▶ **Instructions to follow**
Add 101 to every coordinate in the answers within the stretch from the line containing "The height and" through the line containing "[x=62, y=4]", and write out only those lines again, requests included. Leave the pictures out.

▶ **Information provided**
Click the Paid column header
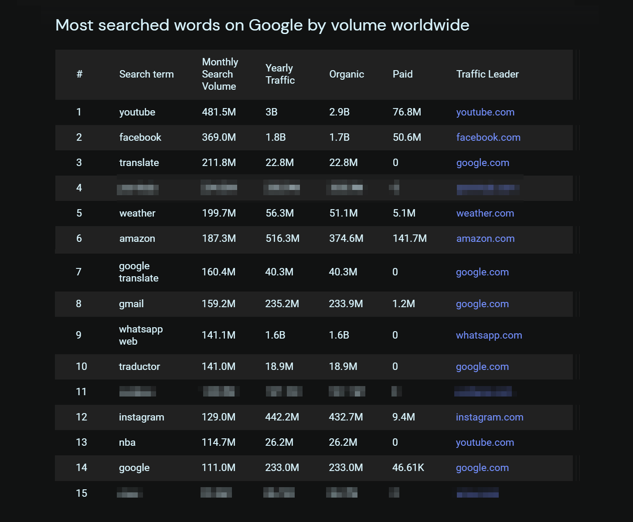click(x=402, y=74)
---
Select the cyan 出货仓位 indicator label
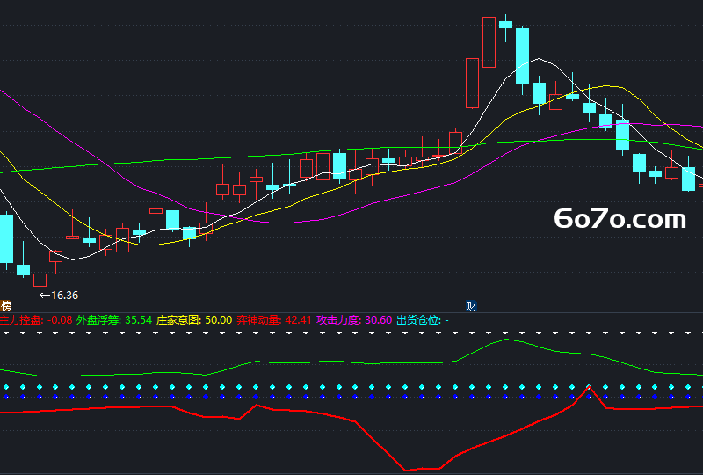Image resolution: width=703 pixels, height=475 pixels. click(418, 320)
* * *
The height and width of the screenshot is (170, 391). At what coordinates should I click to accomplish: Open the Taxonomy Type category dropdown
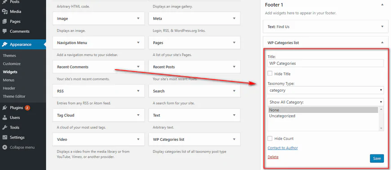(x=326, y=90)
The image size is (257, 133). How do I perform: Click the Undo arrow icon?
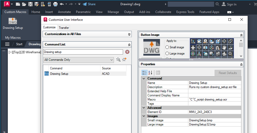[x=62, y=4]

▶ **Correct response**
The height and width of the screenshot is (170, 391). At what coordinates should I click to accomplish: Open the Taxonomy Type category dropdown
(x=427, y=191)
The image size is (257, 133). How do I perform: Click the Undo arrow icon?
[x=163, y=105]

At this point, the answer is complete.